--- Source information ---

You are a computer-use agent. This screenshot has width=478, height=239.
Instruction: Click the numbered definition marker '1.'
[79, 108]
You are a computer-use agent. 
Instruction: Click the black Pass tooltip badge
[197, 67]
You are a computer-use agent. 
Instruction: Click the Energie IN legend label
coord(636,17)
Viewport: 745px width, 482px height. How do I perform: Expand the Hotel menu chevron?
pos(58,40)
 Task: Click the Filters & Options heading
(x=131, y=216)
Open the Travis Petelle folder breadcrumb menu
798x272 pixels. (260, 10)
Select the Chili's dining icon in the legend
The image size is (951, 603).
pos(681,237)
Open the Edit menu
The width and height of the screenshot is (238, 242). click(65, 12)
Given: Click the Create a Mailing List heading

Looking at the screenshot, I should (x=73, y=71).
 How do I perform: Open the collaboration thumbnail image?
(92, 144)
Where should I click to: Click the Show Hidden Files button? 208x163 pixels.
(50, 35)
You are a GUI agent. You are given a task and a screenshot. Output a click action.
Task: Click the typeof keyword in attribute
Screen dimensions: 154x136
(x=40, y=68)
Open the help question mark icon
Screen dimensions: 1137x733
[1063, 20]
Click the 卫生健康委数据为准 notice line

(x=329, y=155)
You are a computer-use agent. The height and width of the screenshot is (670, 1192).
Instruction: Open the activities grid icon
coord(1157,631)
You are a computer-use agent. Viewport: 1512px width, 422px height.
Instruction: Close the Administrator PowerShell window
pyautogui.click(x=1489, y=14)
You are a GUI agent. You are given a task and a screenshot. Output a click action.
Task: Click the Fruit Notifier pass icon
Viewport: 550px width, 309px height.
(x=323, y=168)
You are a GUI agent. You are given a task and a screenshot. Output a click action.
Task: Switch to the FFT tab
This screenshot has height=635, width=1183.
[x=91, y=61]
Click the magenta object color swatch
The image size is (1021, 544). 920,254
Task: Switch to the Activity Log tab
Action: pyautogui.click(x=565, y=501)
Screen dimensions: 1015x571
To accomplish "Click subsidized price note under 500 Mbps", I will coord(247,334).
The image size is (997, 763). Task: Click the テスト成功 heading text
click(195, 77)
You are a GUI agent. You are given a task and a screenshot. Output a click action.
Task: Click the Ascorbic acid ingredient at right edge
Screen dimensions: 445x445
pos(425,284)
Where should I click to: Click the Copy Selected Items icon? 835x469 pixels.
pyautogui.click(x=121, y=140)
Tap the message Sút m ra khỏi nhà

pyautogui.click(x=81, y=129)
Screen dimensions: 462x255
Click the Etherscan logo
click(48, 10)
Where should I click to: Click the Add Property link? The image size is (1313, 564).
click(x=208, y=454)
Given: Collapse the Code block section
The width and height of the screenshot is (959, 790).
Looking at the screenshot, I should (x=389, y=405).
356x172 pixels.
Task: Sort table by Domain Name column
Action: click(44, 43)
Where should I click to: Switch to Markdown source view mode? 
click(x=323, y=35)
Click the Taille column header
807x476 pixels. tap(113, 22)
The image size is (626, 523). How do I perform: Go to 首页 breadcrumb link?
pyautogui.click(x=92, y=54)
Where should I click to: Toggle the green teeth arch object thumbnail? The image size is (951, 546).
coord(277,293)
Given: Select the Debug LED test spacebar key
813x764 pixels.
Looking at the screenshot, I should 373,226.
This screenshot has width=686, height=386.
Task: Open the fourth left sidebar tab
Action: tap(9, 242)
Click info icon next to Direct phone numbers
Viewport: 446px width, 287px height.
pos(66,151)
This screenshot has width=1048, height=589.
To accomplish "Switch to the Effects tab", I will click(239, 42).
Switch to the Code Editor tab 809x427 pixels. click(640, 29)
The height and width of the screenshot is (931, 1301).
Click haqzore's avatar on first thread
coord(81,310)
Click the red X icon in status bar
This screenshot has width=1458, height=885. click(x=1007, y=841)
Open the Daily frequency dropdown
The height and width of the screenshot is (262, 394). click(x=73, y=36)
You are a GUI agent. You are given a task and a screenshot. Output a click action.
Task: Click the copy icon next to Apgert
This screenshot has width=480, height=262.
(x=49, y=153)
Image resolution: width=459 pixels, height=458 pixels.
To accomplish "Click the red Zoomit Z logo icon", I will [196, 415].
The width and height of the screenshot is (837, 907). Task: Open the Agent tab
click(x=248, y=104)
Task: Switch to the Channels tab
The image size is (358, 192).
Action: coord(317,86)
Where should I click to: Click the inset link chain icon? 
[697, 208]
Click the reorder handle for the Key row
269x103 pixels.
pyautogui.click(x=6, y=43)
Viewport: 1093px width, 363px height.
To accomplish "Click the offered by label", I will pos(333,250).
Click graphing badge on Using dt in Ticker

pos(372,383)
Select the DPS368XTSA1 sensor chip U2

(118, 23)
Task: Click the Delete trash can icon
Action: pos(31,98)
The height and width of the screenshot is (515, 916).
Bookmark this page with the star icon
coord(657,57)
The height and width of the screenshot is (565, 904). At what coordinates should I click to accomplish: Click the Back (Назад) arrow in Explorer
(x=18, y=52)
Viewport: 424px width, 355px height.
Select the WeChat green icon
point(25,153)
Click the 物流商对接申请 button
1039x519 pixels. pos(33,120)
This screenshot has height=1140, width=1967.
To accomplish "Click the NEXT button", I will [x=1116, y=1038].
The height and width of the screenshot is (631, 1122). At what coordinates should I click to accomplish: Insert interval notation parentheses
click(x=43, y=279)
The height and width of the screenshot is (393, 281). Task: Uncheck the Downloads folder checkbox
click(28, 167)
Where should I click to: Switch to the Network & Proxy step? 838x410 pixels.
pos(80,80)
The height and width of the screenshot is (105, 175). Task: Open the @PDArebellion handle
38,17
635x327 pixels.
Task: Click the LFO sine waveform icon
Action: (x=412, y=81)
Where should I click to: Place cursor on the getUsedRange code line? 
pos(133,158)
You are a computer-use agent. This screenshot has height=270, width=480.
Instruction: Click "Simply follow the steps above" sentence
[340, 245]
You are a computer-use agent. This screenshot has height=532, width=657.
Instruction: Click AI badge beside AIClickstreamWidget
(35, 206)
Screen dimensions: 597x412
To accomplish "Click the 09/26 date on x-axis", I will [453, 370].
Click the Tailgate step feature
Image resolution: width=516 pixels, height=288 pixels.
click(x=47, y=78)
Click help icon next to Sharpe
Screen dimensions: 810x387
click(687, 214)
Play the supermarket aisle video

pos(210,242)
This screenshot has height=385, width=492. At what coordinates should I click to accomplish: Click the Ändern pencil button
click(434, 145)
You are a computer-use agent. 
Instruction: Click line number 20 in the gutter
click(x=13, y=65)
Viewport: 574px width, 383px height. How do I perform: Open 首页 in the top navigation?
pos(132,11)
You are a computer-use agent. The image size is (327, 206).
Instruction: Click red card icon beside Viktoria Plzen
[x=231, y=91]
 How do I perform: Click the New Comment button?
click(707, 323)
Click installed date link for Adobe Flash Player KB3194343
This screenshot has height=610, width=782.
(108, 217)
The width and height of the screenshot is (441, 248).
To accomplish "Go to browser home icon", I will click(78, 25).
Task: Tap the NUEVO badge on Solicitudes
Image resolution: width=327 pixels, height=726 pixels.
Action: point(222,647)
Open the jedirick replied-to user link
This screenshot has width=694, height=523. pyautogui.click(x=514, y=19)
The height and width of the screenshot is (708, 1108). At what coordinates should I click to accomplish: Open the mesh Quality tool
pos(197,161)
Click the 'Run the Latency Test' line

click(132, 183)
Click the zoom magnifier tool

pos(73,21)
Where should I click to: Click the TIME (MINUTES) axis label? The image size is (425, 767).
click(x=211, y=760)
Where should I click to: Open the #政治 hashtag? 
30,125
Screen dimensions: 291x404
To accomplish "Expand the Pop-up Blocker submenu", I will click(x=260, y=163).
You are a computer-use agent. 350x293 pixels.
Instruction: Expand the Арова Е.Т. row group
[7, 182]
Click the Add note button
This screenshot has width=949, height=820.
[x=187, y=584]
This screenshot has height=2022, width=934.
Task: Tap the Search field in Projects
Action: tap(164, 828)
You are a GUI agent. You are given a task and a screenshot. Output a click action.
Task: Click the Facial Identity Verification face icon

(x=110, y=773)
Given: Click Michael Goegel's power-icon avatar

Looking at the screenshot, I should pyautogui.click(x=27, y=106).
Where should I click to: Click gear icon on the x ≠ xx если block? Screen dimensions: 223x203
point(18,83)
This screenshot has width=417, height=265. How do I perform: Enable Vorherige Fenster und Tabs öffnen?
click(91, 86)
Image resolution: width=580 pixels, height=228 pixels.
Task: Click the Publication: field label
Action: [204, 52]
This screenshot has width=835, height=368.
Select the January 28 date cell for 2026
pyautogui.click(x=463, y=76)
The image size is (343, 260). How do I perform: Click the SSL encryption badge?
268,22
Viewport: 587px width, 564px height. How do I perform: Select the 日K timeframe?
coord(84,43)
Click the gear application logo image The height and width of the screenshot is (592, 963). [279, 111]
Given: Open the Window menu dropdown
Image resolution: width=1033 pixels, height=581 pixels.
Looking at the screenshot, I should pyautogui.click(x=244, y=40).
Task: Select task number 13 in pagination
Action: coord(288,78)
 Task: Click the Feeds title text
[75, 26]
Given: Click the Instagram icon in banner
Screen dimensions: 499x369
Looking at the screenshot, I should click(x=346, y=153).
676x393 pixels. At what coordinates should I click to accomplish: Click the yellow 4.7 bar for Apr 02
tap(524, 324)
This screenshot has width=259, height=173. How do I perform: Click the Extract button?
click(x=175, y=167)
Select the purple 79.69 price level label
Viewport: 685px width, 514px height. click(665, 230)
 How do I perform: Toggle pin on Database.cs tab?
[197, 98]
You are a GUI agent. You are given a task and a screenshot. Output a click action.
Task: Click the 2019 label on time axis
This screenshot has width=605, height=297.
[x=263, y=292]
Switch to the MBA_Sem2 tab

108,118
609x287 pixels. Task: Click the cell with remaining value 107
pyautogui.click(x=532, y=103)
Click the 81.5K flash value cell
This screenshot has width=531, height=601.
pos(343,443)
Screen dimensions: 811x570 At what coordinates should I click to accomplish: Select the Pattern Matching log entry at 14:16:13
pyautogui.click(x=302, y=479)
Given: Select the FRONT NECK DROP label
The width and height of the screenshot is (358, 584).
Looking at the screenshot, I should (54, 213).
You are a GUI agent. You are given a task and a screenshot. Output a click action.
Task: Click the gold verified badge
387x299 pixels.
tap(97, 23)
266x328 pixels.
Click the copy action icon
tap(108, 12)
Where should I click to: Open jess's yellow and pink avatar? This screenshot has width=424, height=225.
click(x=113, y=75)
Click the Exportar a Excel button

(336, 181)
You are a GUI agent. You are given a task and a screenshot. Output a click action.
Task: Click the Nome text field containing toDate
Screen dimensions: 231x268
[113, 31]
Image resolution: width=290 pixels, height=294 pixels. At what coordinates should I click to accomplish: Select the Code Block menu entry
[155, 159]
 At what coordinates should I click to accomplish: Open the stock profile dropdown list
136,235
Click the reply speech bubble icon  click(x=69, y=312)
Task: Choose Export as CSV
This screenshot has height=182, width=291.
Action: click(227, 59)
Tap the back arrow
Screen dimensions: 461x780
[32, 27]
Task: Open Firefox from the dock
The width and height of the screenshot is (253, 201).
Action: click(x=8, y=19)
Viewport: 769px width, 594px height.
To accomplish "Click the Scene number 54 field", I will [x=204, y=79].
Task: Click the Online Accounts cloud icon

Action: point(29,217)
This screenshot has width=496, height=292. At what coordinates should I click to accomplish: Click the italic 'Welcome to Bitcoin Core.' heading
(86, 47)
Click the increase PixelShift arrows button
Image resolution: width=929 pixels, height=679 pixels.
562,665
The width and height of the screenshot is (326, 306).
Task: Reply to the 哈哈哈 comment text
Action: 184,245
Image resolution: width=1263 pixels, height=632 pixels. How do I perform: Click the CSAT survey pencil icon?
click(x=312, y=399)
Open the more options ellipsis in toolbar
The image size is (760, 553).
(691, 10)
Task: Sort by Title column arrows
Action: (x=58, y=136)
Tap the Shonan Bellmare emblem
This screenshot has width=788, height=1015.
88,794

---

Which lines run from the one holding "Where should I click to: Switch to Markdown" through the one holding "This screenshot has width=1048, height=589." in the records above? Repeat them exactly, both included, and nothing more.

Response to this task
Where should I click to: Switch to Markdown source view mode? 
click(x=323, y=35)
Click the Taille column header
807x476 pixels. tap(113, 22)
The image size is (626, 523). How do I perform: Go to 首页 breadcrumb link?
pyautogui.click(x=92, y=54)
Where should I click to: Toggle the green teeth arch object thumbnail? The image size is (951, 546).
coord(277,293)
Given: Select the Debug LED test spacebar key
813x764 pixels.
Looking at the screenshot, I should 373,226.
This screenshot has width=686, height=386.
Task: Open the fourth left sidebar tab
Action: tap(9, 242)
Click info icon next to Direct phone numbers
Viewport: 446px width, 287px height.
pos(66,151)
This screenshot has width=1048, height=589.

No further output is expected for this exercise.